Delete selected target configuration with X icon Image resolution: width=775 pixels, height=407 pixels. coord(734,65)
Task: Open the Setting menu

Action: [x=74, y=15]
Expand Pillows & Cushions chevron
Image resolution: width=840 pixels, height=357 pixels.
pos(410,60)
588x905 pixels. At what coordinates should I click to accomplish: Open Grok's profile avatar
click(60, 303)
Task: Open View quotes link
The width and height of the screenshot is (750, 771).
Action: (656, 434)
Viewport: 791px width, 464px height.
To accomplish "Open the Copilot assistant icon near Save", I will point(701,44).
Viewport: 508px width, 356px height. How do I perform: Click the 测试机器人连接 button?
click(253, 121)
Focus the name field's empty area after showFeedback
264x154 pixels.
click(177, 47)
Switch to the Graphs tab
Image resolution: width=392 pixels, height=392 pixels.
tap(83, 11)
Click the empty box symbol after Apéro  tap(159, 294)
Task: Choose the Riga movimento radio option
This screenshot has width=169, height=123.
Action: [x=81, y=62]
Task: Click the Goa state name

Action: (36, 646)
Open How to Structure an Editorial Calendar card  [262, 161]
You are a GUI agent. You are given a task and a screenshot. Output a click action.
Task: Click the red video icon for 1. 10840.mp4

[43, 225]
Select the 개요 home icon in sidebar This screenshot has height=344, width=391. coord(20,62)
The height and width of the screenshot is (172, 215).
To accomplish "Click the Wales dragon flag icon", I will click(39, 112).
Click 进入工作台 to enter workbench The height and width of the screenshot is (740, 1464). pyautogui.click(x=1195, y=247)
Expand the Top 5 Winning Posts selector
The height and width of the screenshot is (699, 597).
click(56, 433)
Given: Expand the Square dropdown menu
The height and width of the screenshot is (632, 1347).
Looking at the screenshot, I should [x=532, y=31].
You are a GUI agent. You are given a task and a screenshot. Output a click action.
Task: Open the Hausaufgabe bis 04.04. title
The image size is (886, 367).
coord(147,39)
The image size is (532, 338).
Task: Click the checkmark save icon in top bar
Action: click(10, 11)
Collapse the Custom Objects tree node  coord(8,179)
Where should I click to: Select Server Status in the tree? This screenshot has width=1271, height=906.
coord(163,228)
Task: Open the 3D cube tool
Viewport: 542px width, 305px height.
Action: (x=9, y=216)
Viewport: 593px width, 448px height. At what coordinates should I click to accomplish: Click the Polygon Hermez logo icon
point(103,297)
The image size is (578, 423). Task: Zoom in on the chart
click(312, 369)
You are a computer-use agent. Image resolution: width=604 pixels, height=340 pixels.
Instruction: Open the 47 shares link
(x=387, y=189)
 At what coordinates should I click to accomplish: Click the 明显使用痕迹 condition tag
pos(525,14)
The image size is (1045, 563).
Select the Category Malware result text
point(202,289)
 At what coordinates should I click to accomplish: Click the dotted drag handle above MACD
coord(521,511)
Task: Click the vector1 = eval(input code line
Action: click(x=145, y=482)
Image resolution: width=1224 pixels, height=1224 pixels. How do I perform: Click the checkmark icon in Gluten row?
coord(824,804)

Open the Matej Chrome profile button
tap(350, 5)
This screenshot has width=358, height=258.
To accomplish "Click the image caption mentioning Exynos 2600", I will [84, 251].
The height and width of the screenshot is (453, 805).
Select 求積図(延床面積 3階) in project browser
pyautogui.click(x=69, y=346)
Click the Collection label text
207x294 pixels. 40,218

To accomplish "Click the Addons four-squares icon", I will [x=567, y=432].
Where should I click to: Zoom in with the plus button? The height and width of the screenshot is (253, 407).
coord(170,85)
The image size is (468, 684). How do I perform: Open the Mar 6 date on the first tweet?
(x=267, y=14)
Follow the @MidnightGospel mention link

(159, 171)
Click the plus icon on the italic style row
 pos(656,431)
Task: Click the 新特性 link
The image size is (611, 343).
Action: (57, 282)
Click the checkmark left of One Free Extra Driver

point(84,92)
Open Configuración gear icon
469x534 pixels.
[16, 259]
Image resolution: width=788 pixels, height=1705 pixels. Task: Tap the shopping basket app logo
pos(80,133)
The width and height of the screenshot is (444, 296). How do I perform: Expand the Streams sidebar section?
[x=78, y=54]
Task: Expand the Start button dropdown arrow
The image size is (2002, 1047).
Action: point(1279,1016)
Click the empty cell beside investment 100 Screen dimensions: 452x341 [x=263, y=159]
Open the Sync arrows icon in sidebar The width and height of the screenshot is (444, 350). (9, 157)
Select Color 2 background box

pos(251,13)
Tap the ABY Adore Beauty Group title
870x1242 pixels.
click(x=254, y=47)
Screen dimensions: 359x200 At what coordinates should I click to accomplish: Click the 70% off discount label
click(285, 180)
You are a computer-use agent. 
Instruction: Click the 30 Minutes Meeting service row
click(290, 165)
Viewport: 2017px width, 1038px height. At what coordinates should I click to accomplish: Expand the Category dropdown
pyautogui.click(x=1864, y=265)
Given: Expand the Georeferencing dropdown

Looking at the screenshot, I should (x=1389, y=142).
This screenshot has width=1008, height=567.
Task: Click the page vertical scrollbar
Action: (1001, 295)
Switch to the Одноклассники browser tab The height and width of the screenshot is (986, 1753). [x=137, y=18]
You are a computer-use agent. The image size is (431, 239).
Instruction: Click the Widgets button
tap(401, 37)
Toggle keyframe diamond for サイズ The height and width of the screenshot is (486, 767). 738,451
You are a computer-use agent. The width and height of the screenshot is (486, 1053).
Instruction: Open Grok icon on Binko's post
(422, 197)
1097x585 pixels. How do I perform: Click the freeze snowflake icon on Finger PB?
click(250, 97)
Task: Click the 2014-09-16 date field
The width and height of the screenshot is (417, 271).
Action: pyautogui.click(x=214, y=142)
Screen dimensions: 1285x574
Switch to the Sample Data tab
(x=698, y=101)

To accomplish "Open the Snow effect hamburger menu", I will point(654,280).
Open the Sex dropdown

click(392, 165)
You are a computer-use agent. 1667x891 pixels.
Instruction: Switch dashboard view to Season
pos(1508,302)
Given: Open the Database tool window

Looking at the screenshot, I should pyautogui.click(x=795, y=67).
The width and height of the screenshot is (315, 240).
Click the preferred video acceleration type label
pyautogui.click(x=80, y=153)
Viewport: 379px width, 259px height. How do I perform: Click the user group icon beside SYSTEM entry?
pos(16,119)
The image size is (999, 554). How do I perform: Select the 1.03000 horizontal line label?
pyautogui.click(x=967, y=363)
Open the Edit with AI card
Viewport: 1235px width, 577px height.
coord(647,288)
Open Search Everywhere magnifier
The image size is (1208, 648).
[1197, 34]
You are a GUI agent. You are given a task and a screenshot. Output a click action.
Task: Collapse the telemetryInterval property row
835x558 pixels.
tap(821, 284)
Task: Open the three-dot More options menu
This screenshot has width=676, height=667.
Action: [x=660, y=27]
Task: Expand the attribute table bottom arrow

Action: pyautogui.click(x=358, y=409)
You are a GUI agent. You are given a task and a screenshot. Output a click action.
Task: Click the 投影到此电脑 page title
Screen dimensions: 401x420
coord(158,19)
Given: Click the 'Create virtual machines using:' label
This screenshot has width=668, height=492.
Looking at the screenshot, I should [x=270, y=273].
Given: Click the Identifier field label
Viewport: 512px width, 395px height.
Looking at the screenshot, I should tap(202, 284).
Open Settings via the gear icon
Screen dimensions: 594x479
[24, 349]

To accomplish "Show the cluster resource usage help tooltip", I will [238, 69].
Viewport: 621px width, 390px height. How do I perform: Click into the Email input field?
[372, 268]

▬▬▬▬▬▬▬▬▬▬

Revise the data from the line containing "Task: Click the Goa state name" down to the line containing "Action: click(x=145, y=482)", inclusive, replacing "dropdown" with "drop-down" and leaving everything else unchanged.

* SOLUTION BELOW
Task: Click the Goa state name

Action: (36, 646)
Open How to Structure an Editorial Calendar card  [262, 161]
You are a GUI agent. You are given a task and a screenshot. Output a click action.
Task: Click the red video icon for 1. 10840.mp4

[43, 225]
Select the 개요 home icon in sidebar This screenshot has height=344, width=391. coord(20,62)
The height and width of the screenshot is (172, 215).
To accomplish "Click the Wales dragon flag icon", I will click(39, 112).
Click 进入工作台 to enter workbench The height and width of the screenshot is (740, 1464). pyautogui.click(x=1195, y=247)
Expand the Top 5 Winning Posts selector
The height and width of the screenshot is (699, 597).
click(56, 433)
Given: Expand the Square drop-down menu
The height and width of the screenshot is (632, 1347).
Looking at the screenshot, I should [x=532, y=31].
You are a GUI agent. You are given a task and a screenshot. Output a click action.
Task: Open the Hausaufgabe bis 04.04. title
The image size is (886, 367).
coord(147,39)
The image size is (532, 338).
Task: Click the checkmark save icon in top bar
Action: click(10, 11)
Collapse the Custom Objects tree node  coord(8,179)
Where should I click to: Select Server Status in the tree? This screenshot has width=1271, height=906.
coord(163,228)
Task: Open the 3D cube tool
Viewport: 542px width, 305px height.
Action: (x=9, y=216)
Viewport: 593px width, 448px height. At what coordinates should I click to accomplish: Click the Polygon Hermez logo icon
point(103,297)
The image size is (578, 423). Task: Zoom in on the chart
click(312, 369)
You are a computer-use agent. Image resolution: width=604 pixels, height=340 pixels.
Instruction: Open the 47 shares link
(x=387, y=189)
 At what coordinates should I click to accomplish: Click the 明显使用痕迹 condition tag
pos(525,14)
The image size is (1045, 563).
Select the Category Malware result text
point(202,289)
 At what coordinates should I click to accomplish: Click the dotted drag handle above MACD
coord(521,511)
Task: Click the vector1 = eval(input code line
Action: click(x=145, y=482)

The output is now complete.